==== SELECTION ====

Pity poor Lisa. She wakes in what looks to be a high-tech air duct, but with no idea where she is, how she got there or why. Only the gadget encircling her wrist — part flashlight, part timepiece — gives her an indication: It’s not good.
Sure enough, Lisa (Gaia Weiss, The Legend of Hercules) is part of a truly twisted game, forced to crawl through a maze of pipes of varying circumference — none comfortable for her or the Meander viewer. That goes double when the pipes start retracting in size as she scurries through.
You could say if a saving grace exists for her, it’s that the pipes aren’t loaded with surprise traps!
But you’d be wrong, because the pipes are loaded with surprise traps: fire, water, acid, wire and — take a breath; you’ll need it — much, much more.
Little dialogue notwithstanding, how can a film consisting almost entirely of a woman maneuvering her way through dark, tight passageways be compelling? Doesn’t matter, because Hostile writer and director Mathieu Turi succeeds with just that — perhaps too well, as Meander quickly grows so increasingly claustrophobic, I had to look away a few times just in case my daily dose of Lisinopril weren’t strong enough to keep my blood pressure at a manageable level.

==== MATERIAL PROVIDED ====

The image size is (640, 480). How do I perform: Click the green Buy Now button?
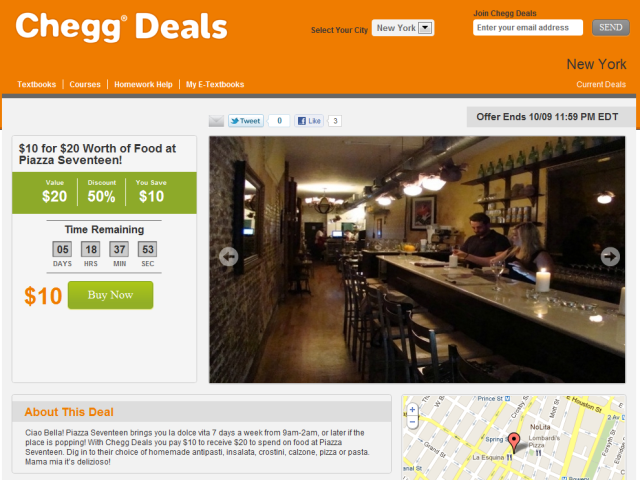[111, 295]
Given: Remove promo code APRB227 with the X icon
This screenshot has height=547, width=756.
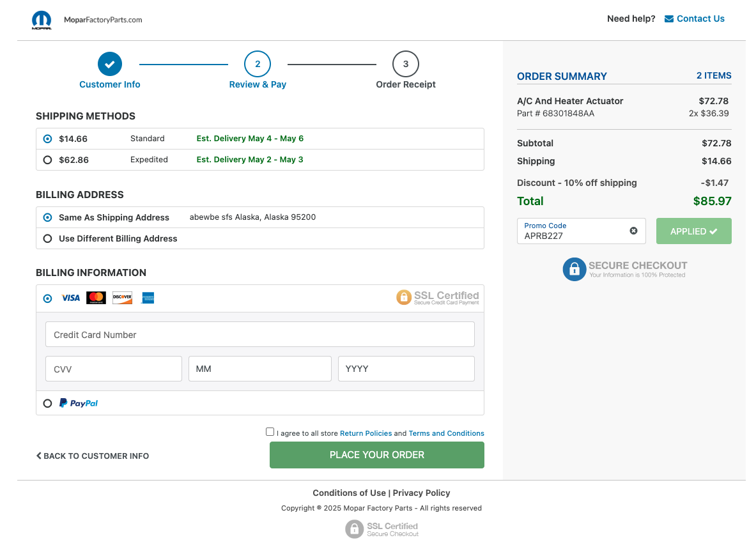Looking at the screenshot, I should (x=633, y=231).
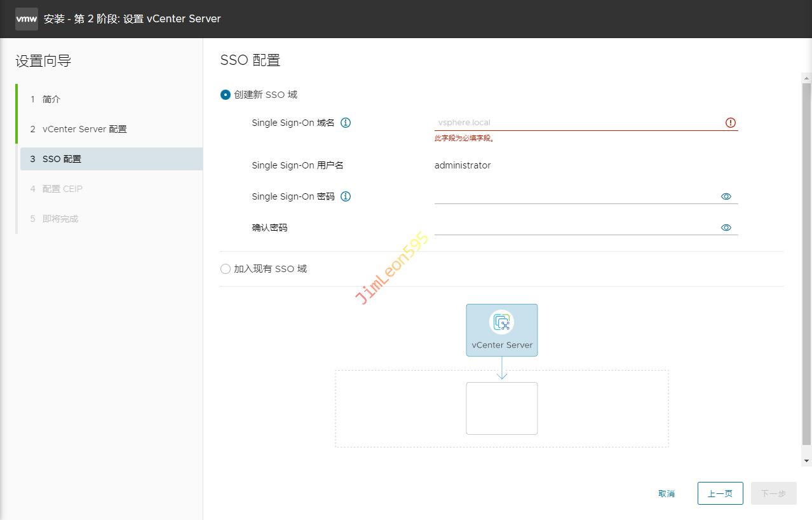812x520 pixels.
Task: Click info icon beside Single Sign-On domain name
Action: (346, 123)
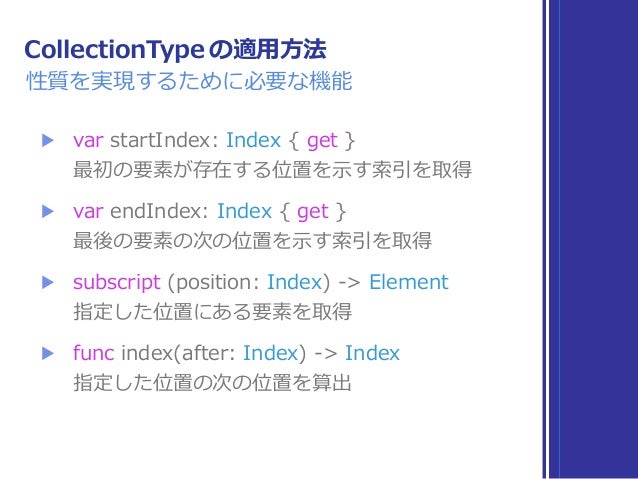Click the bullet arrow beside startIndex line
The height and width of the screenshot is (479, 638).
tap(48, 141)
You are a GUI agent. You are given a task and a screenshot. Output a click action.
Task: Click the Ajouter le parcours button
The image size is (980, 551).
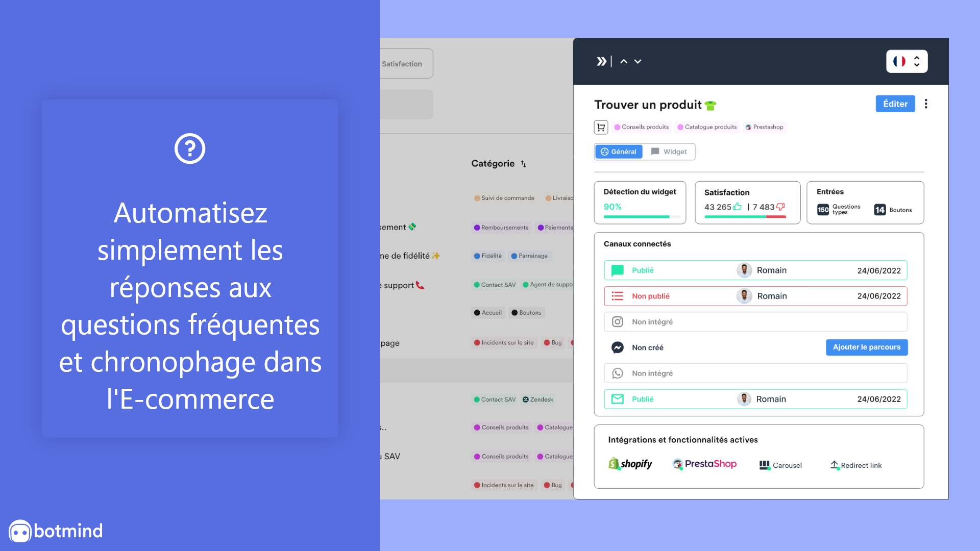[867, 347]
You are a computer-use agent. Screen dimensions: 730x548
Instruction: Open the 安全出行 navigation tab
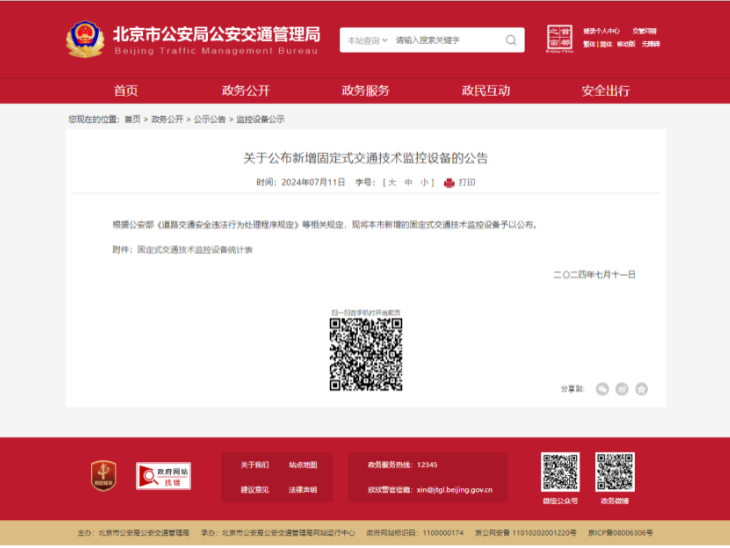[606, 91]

====

Print everything in the Meander review from "Little dialogue notwithstanding, how" down to "a manageable level.". The entries come from a different source than the review.

Little dialogue notwithstanding, how can a film consisting almost entirely of a woman maneuvering her way through dark, tight passageways be compelling? Doesn’t matter, because Hostile writer and director Mathieu Turi succeeds with just that — perhaps too well, as Meander quickly grows so increasingly claustrophobic, I had to look away a few times just in case my daily dose of Lisinopril weren’t strong enough to keep my blood pressure at a manageable level.